The response should consist only of the lines from the one with "Open the YTD chart range" to the end of the data below, copied exactly and without pictures.

(Dataset entries)
━━━

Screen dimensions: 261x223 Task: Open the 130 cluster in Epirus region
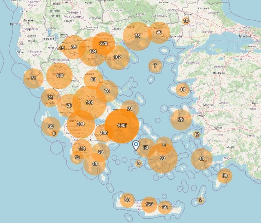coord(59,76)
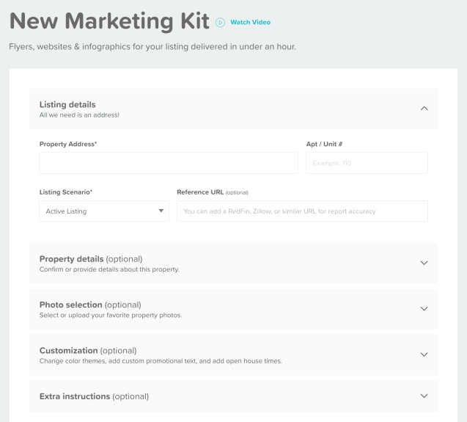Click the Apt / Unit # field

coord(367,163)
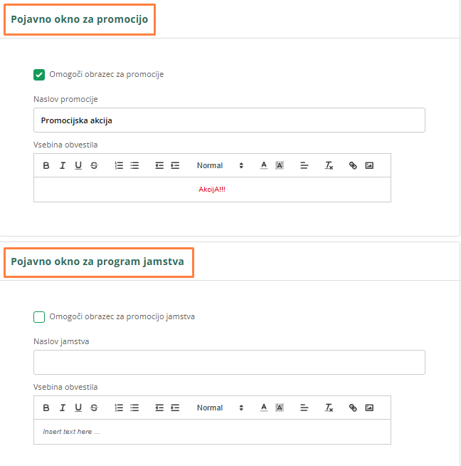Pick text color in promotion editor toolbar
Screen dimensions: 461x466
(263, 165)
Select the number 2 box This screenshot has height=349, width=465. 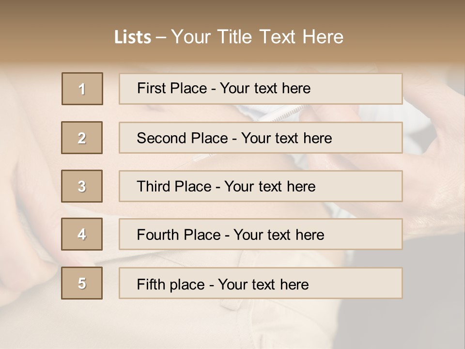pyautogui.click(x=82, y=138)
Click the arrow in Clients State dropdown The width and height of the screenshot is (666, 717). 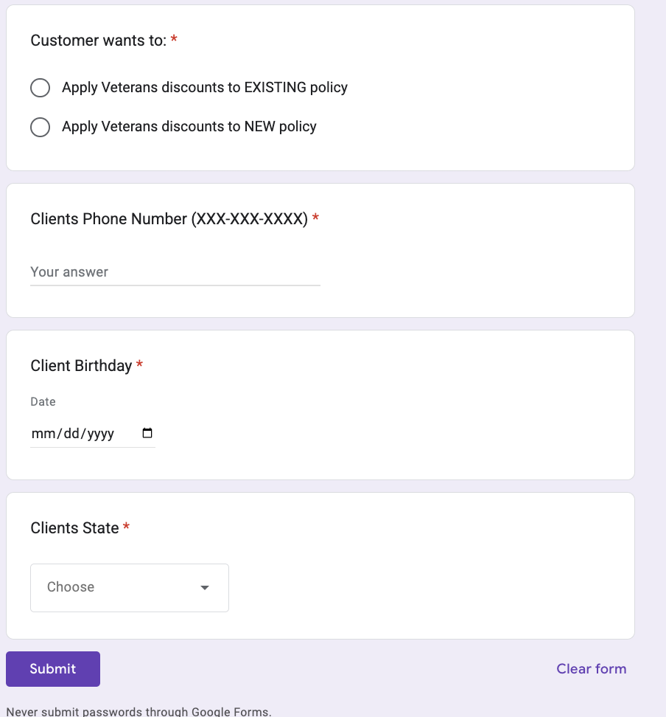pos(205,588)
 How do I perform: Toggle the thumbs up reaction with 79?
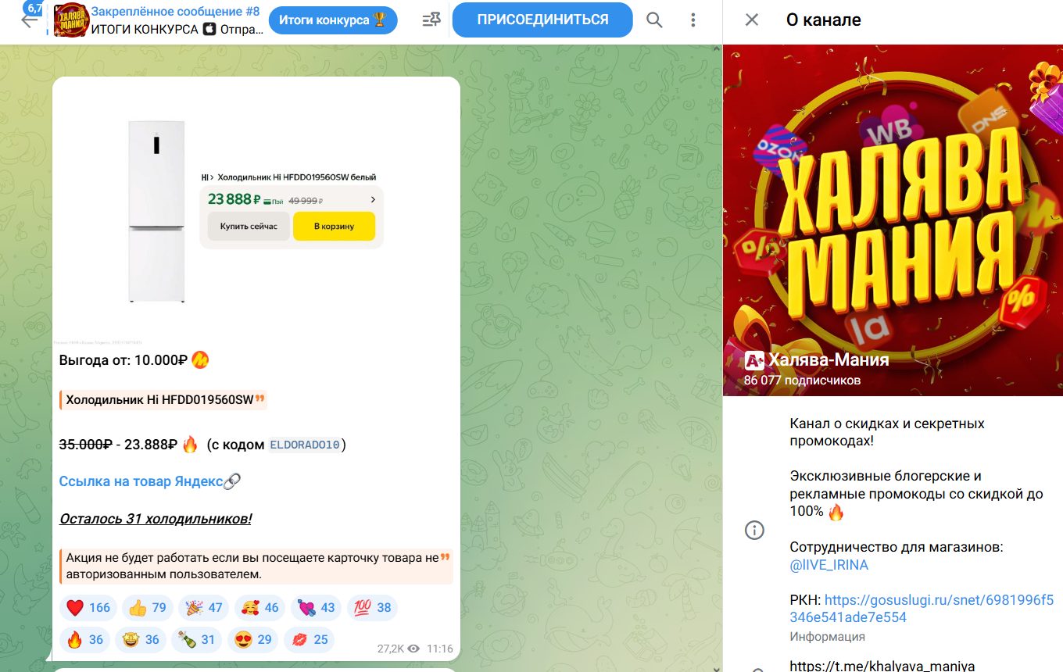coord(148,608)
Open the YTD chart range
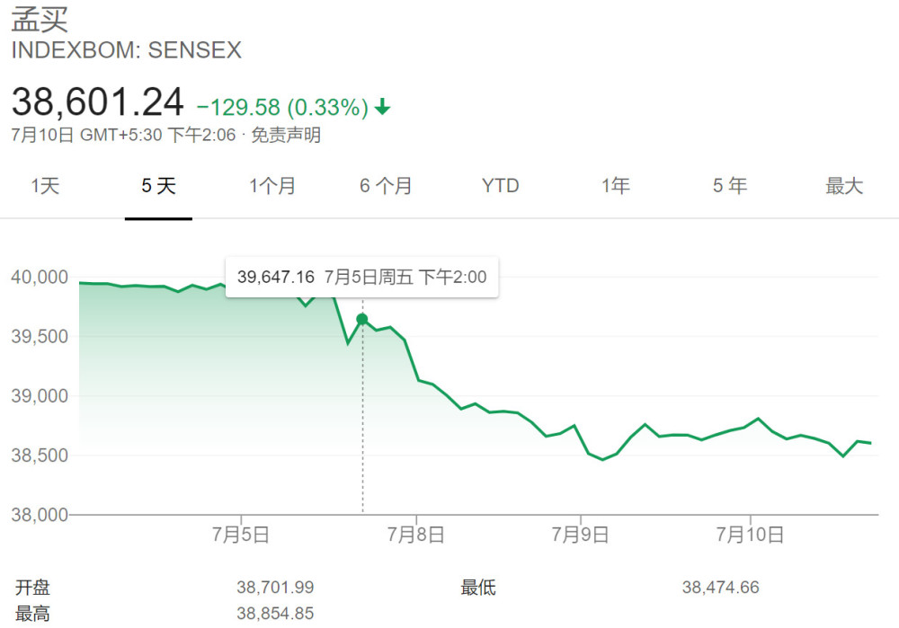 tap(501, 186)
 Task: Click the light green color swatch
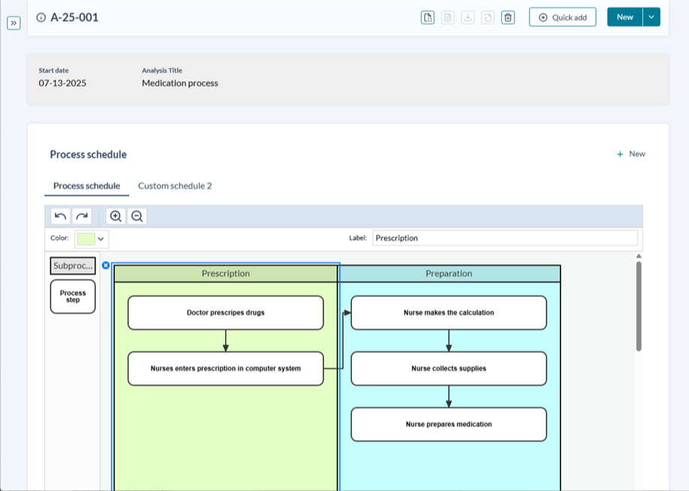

━━━

▸ Answer to this task:
Open the YTD chart range
 tap(501, 186)
 Task: Click the light green color swatch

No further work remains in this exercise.